How Walrus Uses Sui to Reserve Space & Enforce Storage Obligations

Walrus's integration with Sui goes beyond simple record-keeping. Sui becomes the enforcement layer that makes storage obligations real and verifiable.

Space reservation begins on-chain. A client wanting to store data first allocates storage capacity through a Sui smart contract. The contract debits the client's account and creates an on-chain object representing reserved space—a cryptographic right to store X bytes until time T. This object is the client's proof of prepaid storage.

When the client writes a blob, the PoA is linked to the storage reservation.
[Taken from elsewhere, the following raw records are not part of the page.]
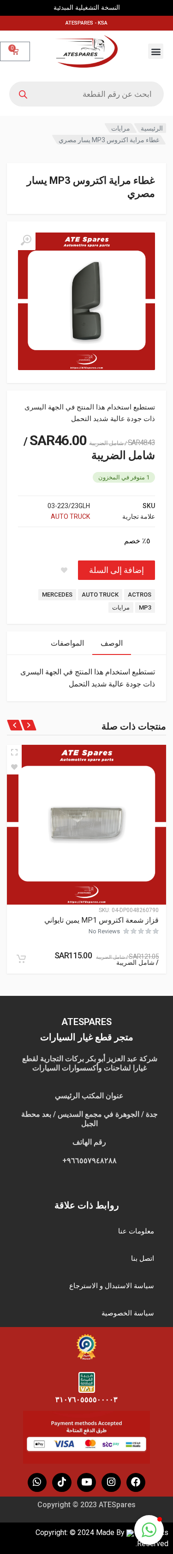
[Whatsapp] (37, 1482)
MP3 (145, 607)
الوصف (112, 643)
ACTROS (139, 594)
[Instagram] (111, 1482)
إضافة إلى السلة (116, 570)
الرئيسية (152, 128)
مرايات (120, 128)
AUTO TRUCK (70, 516)
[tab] (111, 643)
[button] (155, 51)
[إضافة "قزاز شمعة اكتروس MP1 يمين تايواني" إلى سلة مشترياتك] (21, 958)
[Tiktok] (62, 1482)
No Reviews (104, 931)
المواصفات (67, 643)
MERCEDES (57, 594)
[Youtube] (86, 1482)
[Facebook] (136, 1482)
The Sui contract validates that the blob size doesn't exceed the client's reserved capacity and that the reservation hasn't expired. If checks pass, the reservation object is updated—remaining capacity decreases and the blob's lifetime is locked in.
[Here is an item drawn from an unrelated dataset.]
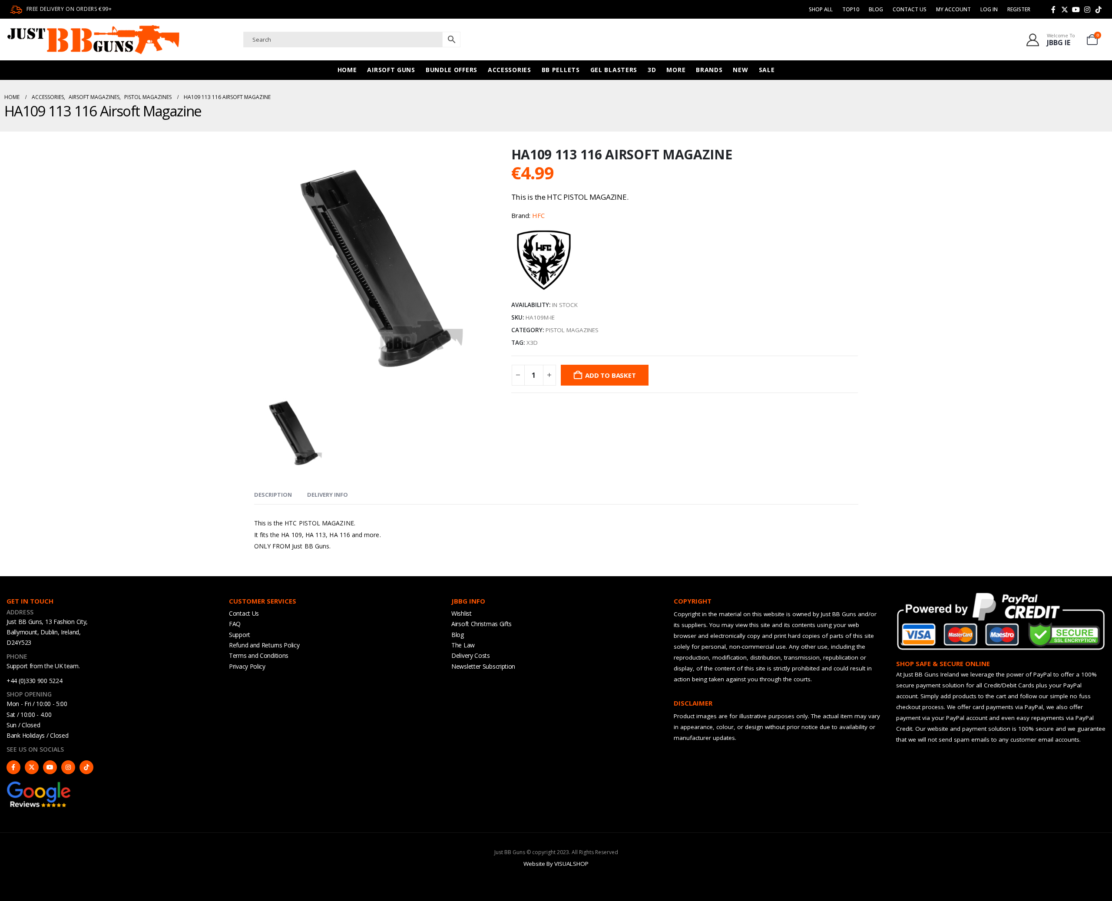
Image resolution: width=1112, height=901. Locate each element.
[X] (1064, 9)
Validators monitor Sui for valid PoAs. A validator that stores a blob without a corresponding valid PoA faces no economic incentive—they're holding data for which no payment exists. The on-chain contract is the validator's evidence that payment is real and locked.
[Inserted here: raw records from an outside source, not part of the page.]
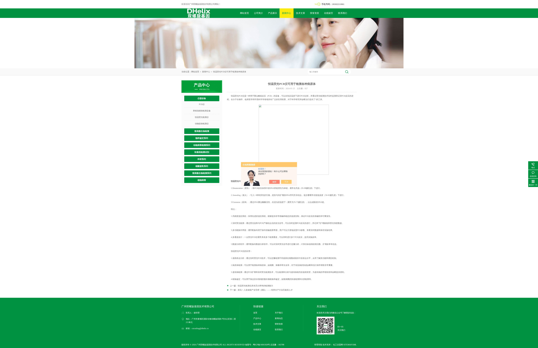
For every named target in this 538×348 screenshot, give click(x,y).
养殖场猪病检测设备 (202, 111)
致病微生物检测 (201, 131)
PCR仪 (202, 104)
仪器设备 (202, 98)
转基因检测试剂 (201, 152)
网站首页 (244, 13)
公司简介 (258, 13)
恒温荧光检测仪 (202, 117)
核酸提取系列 (201, 166)
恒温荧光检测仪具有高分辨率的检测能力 (255, 286)
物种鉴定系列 (201, 138)
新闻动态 (279, 318)
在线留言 (328, 13)
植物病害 (202, 180)
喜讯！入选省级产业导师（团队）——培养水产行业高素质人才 (265, 290)
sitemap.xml (350, 345)
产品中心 (257, 318)
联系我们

Enforcement happens through periodic on-chain challenges. Smart contracts query validators: "Do you still have blob X from PoA Y?" If a validator claims to have it but cannot provide cryptographic proof, the contract detects misbehavior and initiates slashing. The validator's stake is seized proportional to the data loss.

This creates alignment. Clients pay upfront through reservations. Validators earn fees only by holding data successfully. The contract ensures payment is real and enforcement is automatic. Storage obligations transform from handshake agreements into on-chain smart contract execution.

Sui doesn't just record storage—it guarantees it.